The revised guidance threatens to halt the nascent growth of private-sector paratransit. It also jeopardizes the 1 percent of existing services, which comprise dozens of programs across the country.

If enacted, these rule changes would decimate dozens of existing TNC-powered paratransit programs across the nation, leaving the revolutionary potential of TNCs largely untapped to the disability community's detriment. Hundreds of thousands of disabled Americans would lose access to this crucial lifeline that was being offered to them through a partnership with the private sector.

Furthermore, the new guideline creates a chilling effect on companies like Uber and Lyft, which wish to expand service offerings for customers with disabilities, as the government's overreach directly hinders their efforts to drive transformative improvements.

This is bureaucracy at its worst.

The FTA's proposed changing guidance walks back decades of its own policy statements, enforcement posture, and even the explicit terms of grants awarded to transit agencies to launch on-demand paratransit pilots and microtransit programs with TNCs. Adding insult to injury, in justifying the new guidance, the FTA painted a revisionist history, insisting that the programs utilizing the taxicab exemption have a mistaken understanding of the regulations—apparently more than a decade's worth of errors that went unnoticed until now.
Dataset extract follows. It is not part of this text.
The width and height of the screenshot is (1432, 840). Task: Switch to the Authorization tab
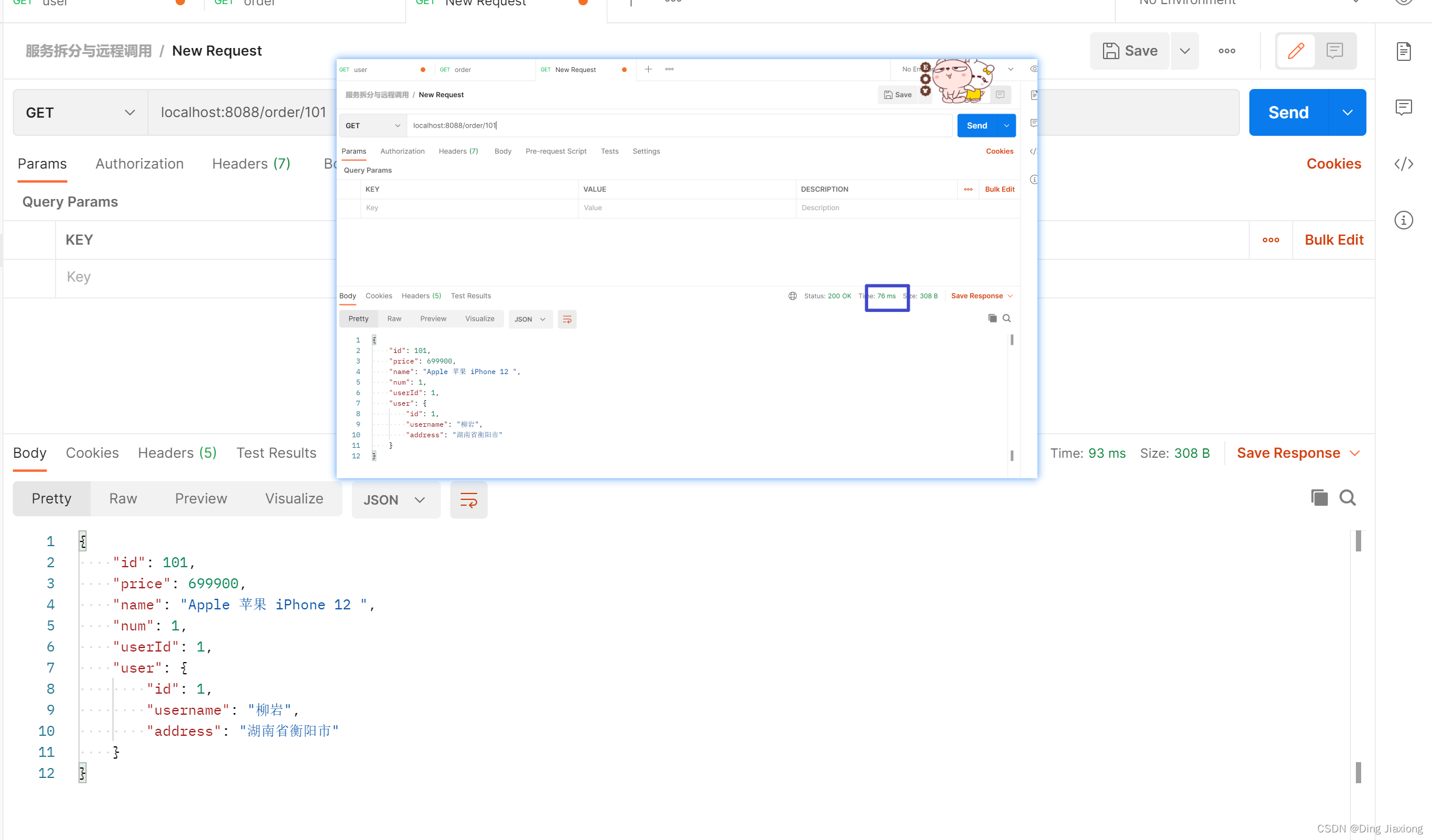(x=139, y=164)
Most alarmingly, it does this under the auspices of promoting safety and equity for disabled riders. Neither claim is true, and both are offensive to people with disabilities.

On safety, Uber and Lyft provide billions of annual rides to customers with and without disabilities under local and state regulations that American society deems protective. To argue this regulatory framework is inadequate for disabled passengers in the same rideshare vehicles defies logic and offends basic principles of equity. It's akin to mandating separate bus lines or subway cars for riders with disabilities. Moreover, not allowing an entire class of citizens with disabilities access to technological innovations that have revolutionized transportation for virtually everyone else is the antithesis of a level playing field.

I, like many other disabled Americans, feel quite safe riding in an Uber/Lyft knowing Uber/Lyft's safety record and that the ride is GPS tracked.

The FTA's stance is a paternalistic dismissal of self-determination. Individuals with disabilities are fully capable of weighing options and choosing between traditional paratransit and TNC-powered services in accordance with personal preference and circumstance, just as we do in virtually every other sphere of life. Restricting this choice in the name of "protection" is demeaning and antithetical to the ADA's integration mandate.

Sadly, the consequences of the FTA's retrograde approach are all too real. By perpetuating a two-tiered transportation system where antiquated rules make providing spontaneous transportation options virtually impossible for riders with disabilities, it consigns us to second-class status and exacerbates the economic marginalization of the disability community.

The disability community is standing at a pivotal moment. New technologies and service models have the potential to dramatically improve our access to reliable, efficient transportation, but only if we create a regulatory environment that encourages innovation and collaboration.

We call on the FTA to meet this moment by reversing course on its misguided proposal and working hand-in-hand with the disability community to ensure paratransit finally realizes its fundamental purpose as a tool of liberation, rather than limitation, for Americans with disabilities. In doing so, the FTA has a chance to align transportation policy with the ADA's promise of integration and equal opportunity.

Only by embracing innovation and public/private partnerships and resisting the temptation to over-regulate will our nation make long-overdue progress toward meaningfully accessible transportation. Our most vulnerable citizens deserve no less.

Alex Elegudin is the president of Wheeling Forward and former Accessibility Chief for MTA New York City Transit.

The views expressed in this article are the writer's own.